What to work on
Your job with the data below: print everything from the line that holds "Viewport: 557px width, 313px height." down to the line that holds "Pause the Gazebo", ends included, exactly, and nothing else.

Record extracts
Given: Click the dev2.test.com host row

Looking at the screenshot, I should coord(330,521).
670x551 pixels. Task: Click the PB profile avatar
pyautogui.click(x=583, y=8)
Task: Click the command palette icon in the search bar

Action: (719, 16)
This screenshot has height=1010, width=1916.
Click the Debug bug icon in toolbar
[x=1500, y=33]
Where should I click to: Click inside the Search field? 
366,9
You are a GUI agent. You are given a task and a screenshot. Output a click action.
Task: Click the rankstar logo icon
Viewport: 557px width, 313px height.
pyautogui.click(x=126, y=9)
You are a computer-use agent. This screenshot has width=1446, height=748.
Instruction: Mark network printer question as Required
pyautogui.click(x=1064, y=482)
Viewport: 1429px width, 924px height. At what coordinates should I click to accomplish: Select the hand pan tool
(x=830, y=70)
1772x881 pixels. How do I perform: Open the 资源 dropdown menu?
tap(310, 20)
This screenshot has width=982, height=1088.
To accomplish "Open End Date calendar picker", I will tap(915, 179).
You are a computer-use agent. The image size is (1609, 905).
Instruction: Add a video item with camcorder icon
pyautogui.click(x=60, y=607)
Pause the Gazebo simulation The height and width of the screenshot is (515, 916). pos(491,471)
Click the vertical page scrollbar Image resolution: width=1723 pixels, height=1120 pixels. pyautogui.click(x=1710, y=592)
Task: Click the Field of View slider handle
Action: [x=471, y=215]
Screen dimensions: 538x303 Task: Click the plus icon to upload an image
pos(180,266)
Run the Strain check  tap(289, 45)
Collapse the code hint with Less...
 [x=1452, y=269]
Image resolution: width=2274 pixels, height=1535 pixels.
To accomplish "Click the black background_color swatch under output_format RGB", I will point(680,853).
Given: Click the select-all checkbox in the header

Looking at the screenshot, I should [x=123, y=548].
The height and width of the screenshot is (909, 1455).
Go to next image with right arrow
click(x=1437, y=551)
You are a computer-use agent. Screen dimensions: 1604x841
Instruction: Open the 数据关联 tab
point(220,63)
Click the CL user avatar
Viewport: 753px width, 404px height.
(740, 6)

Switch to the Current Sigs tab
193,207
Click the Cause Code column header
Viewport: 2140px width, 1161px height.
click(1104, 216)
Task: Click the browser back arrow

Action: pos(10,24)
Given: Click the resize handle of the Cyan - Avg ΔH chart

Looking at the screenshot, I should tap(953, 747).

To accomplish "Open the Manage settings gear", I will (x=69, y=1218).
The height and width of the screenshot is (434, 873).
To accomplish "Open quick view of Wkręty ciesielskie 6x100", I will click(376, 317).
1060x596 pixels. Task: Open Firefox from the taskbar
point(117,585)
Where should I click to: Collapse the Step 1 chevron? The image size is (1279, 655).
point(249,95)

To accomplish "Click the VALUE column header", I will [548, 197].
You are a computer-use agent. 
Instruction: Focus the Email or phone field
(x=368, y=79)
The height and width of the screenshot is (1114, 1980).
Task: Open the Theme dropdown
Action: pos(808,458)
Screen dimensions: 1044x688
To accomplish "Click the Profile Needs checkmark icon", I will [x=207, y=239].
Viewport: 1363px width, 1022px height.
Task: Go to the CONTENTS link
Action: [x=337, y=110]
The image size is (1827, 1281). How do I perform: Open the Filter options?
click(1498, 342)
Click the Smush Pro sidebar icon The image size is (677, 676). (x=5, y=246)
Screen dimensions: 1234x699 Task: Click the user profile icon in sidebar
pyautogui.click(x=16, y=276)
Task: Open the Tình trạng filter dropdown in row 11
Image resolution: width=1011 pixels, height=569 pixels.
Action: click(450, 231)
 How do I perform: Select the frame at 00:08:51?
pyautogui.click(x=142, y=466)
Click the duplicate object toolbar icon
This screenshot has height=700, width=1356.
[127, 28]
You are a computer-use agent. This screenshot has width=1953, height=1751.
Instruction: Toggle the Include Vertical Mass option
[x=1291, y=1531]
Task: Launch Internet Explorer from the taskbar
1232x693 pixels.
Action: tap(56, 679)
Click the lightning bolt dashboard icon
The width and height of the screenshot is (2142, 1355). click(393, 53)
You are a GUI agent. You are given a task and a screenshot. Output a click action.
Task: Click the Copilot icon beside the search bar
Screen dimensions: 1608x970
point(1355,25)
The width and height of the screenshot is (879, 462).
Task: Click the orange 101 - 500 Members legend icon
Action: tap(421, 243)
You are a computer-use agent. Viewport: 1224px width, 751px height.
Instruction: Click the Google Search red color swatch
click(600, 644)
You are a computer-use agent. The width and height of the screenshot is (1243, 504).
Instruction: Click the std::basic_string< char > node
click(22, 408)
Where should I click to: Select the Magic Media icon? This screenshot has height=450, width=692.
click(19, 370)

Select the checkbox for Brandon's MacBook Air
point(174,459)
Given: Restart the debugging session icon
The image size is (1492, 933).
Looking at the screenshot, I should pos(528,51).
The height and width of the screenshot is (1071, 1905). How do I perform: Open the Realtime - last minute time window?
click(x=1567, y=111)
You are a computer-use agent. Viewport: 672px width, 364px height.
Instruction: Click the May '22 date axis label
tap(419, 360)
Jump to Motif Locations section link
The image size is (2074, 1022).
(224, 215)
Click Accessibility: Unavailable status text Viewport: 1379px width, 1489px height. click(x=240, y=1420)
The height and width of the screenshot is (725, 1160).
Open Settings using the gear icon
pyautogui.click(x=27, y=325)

Written answer
Viewport: 557px width, 313px height.
pyautogui.click(x=126, y=9)
You are a computer-use agent. This screenshot has width=1446, height=748.
Instruction: Mark network printer question as Required
pyautogui.click(x=1064, y=482)
Viewport: 1429px width, 924px height. At what coordinates should I click to accomplish: Select the hand pan tool
(x=830, y=70)
1772x881 pixels. How do I perform: Open the 资源 dropdown menu?
tap(310, 20)
This screenshot has width=982, height=1088.
To accomplish "Open End Date calendar picker", I will tap(915, 179).
You are a computer-use agent. The image size is (1609, 905).
Instruction: Add a video item with camcorder icon
pyautogui.click(x=60, y=607)
Pause the Gazebo simulation The height and width of the screenshot is (515, 916). pos(491,471)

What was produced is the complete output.